Je ne fais pas exception à la règle : dans mon entourage, j'ai vu ces dernières années un certain nombre de personnes s'arrimer à ce qu'on nomme des "théories complotistes".

Si j'ai de l'affection pour ces personnes, je laisse couler tant que leurs propos ne sous-tend pas une pensée raciste ou fasciste. Cela dit, mes interlocuteurs sentent bien mon scepticisme, le désintérêt que je peux avoir et parfois même ma colère rentrée devant ce qu'ils disent. Forcément, nous nous éloignons les uns des autres. Seulement c'est une séparation lente, insidieuse. En quelque sorte, je pratique la démission silencieuse.

Si à l'inverse je n'ai pas d'affection pour les personnes en question, j'écoute ce qu'elles disent pour mieux comprendre ce qui nourrit le discours complotiste en général. Mais je me garde bien de réagir, estimant que je n'ai pas de temps à perdre.

Je dois avouer aussi que je suis sincèrement fatigué de manière générale. Je dois reconnaître que la profusion d'information et d'opinion m'épuise tout autant. Bref, je préfère lire des livres ou des articles bien foutus, me renseigner sur qui je lis ou écoute, plutôt que de rajouter du bruit au monde actuel. De manière générale, j'ai besoin de silence mais ça, j'y reviendrai plus tard, dans un autre billet, qui sera l'occasion pour moi de parler du syndrome de misophonie (à moins que ce soit de la phonobie ou de l'hyperacousie).

Il y a une troisième catégorie de personnes (quelle horreur ce principe de catégories appliquées aux gens dont je fais usage ici) dont je dois composer avec leur conspirationnisme : les rappeurs. J'ai toujours aimé le rap politisé, le rap qui parle du monde au sens planétaire et géopolitique du terme. Je n'y ai jamais trouvé de réponses, ce n'est pas là que je les cherche de toute façon. Mais j'y ai souvent trouvé un formidable terreau d'interrogations. Malheureusement je dois constater que depuis plusieurs années, et encore plus depuis la crise sanitaire du COVID-19, de plus en plus de rappeurs que je trouve pourtant extrêmement talentueux tombent dans des lignes complotistes et injectent une vision du monde dans leurs textes qui à mon sens est erronée. C'est particulièrement prégnant dans toute une sphère du rap dit "indépendant" et je suis démuni par rapport à cela. Démuni car je ne sais pas comment en parler dans le cadre de mon exercice de chroniqueur musical, craignant de mettre une pièce dans la machine et de donner de la visibilité à ces théories. Mais je suis aussi désabusé. Désabusé de voir des rappeurs que je jugeais des porte-voix essentiels abîmer les réalités qu'ils portent en instillant dans leurs textes des éléments erronés et qui trahissent une vision du monde au mieux falsifiée, au pire dangereuse. Pour ceux que ça intéresse, j'ai écrit sur ce désenchantement il y a environ deux ans dans les colonnes de l'Abcdr du Son.
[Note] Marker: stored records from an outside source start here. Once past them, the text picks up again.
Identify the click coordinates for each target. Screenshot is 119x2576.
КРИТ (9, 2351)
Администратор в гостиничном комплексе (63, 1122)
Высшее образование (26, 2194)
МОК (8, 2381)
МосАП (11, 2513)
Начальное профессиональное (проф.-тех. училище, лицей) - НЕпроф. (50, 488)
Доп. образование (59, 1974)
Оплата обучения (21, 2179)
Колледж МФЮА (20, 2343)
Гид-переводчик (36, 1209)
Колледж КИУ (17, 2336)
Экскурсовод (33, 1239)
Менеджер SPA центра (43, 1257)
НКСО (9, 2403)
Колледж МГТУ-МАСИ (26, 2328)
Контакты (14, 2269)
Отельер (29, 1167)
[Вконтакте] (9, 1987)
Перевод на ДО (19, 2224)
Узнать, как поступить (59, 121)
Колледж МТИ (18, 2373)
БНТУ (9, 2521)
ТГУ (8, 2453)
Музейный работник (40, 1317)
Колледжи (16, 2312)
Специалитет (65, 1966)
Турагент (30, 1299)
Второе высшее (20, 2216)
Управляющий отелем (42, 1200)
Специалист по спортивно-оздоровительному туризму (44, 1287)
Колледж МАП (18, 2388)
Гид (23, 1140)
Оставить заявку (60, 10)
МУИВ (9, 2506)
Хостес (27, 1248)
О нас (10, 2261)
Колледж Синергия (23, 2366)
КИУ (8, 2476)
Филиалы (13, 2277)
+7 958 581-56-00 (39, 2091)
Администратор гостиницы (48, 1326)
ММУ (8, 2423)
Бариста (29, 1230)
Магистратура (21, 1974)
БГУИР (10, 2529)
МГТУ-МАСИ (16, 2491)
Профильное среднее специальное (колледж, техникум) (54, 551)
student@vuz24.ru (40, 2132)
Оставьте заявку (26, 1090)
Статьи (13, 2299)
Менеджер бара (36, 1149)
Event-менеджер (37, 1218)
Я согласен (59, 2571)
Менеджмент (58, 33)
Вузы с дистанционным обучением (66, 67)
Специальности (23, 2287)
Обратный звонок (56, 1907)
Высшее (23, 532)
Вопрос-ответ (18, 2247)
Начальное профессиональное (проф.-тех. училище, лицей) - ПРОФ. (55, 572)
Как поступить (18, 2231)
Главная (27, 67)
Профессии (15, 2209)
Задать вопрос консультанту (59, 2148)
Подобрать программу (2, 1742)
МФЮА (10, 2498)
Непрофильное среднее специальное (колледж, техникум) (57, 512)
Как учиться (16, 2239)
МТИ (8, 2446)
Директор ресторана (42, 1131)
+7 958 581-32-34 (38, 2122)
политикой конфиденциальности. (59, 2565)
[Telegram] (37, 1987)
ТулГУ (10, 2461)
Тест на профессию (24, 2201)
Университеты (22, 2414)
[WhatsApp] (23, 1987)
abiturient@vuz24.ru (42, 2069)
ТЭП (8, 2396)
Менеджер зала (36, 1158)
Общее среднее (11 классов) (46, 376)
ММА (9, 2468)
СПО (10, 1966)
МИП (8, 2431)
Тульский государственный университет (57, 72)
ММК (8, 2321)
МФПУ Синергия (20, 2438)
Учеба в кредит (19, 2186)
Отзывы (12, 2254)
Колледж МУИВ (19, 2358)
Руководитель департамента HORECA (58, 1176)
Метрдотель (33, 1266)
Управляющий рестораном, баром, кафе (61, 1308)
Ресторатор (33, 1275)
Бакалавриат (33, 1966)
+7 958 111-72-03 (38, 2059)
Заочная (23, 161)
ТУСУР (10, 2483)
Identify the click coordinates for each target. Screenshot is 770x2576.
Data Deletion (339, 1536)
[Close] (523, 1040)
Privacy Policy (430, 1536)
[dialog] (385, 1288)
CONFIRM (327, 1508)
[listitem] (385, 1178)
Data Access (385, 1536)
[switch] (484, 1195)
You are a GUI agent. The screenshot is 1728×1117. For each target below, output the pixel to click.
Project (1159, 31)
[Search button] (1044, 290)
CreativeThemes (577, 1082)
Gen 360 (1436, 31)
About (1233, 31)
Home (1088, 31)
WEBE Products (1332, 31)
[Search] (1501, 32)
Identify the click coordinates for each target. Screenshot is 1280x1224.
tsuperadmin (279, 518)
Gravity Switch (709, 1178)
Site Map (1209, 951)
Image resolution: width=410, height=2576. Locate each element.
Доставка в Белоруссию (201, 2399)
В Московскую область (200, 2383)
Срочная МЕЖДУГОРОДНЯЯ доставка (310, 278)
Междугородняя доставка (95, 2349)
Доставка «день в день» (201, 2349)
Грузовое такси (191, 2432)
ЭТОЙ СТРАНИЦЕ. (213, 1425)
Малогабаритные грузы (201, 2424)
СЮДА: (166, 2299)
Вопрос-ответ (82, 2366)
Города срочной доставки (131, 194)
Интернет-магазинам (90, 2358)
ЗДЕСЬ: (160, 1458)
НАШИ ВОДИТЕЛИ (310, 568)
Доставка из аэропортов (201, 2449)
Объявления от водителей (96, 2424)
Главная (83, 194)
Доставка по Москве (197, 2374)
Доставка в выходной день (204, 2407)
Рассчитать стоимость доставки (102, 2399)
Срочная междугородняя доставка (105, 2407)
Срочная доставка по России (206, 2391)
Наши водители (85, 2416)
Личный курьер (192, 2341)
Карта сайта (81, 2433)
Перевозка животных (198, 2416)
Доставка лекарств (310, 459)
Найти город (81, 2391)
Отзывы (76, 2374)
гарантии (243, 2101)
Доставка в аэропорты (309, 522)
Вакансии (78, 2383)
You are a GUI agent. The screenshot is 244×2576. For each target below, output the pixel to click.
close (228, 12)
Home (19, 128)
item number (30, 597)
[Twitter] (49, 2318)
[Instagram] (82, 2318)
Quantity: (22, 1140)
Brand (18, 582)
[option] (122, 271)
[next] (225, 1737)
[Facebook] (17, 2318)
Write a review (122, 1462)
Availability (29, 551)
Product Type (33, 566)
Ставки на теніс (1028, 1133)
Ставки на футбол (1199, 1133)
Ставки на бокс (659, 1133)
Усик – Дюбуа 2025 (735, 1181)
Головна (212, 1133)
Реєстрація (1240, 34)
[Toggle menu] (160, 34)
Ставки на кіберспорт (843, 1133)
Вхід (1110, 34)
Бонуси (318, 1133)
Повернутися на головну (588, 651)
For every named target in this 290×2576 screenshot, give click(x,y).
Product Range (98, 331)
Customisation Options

Je suis tombé aujourd'hui sur un épisode des podcasts de Nota Bene consacré au complotisme. Il accueille pendant deux heures Marie Peltier pour balayer ce vaste sujet. L'échange est dynamique, riche, et surtout très sincère intellectuellement. À l'issue des deux heures d'écoute, je ne dirais pas que mon découragement et mon désenchantement ont totalement disparu. Mais cela m'a permis de recharger mes batteries sur le sujet et de regarder les complotistes avec un œil moins passif, plus humain aussi. Bref, ça me les a rapprochés en tant qu'individu, tout en me poussant encore plus dans ma défiance envers les propos qu'ils portent.

Ce que j'ai particulièrement aimé dans ce podcast est la façon dont Marie Peltier remet en perspective le complotisme, que ce soit dans son histoire ou dans ses ressorts idéologiques et émotionnels. Mais j'ai aussi aimé la façon dont elle pousse les non-complotistes à s'interroger sur eux-mêmes et leurs propres biais, ainsi qu'à faire preuve d'humilité. Enfin, j'ai trouvé très précieux de rattacher tout cela à une défense de la vision du monde, et de l'assumer telle quelle dans son discours. Pour résumer ce dernier point : Si les faits sont évidemment essentiels, ils ne sont qu'une base de dialogue limitée dans un échange avec des personnes défendant (ou sous l'influence) d'une ou plusieurs théorie du complot. Les faits sont l'alpha et l'oméga, mais ils ne sont que rarement une base de dialogue. Le complotisme sous-tend une vision du monde, des opinions. "Nous" devons nous-mêmes être transparents sur nos opinions et les porter solidement face à cela.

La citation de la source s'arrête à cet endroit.